### ASSIGNMENT
Only the lines from the one that contains "The height and" to the last line below, both included, should be transcribed. Pictures stay out of the copy.

** Opening WORKING DATA block **

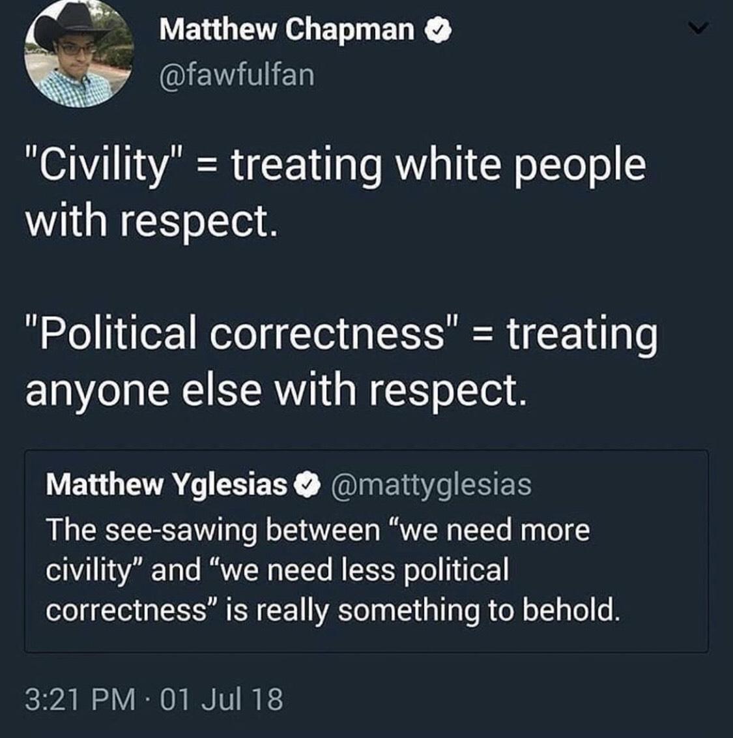Open the @fawfulfan handle link
733x738 pixels.
click(x=237, y=75)
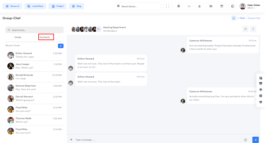The width and height of the screenshot is (265, 143).
Task: Open the three-dot chat options menu
Action: 253,29
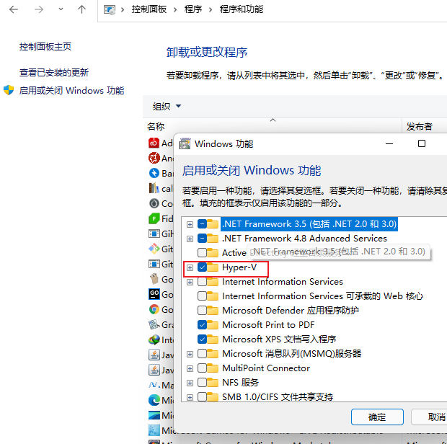Click the Control Panel icon in address bar

click(x=110, y=10)
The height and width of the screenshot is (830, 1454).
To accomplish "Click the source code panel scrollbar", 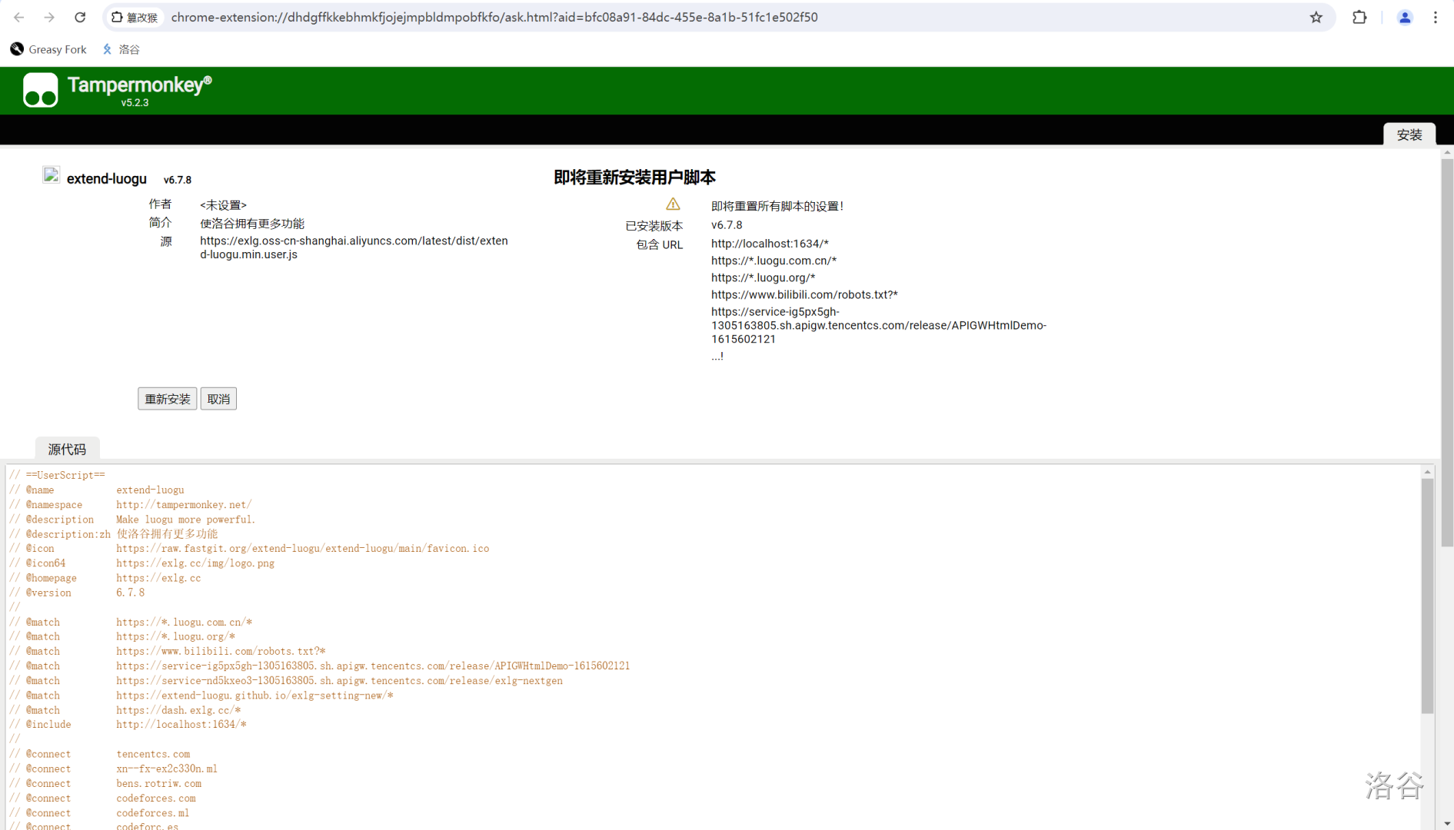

** Closing WORKING DATA block **

### WRITTEN RESPONSE
The height and width of the screenshot is (830, 1454).
To accomplish "Click the source code panel scrollbar", 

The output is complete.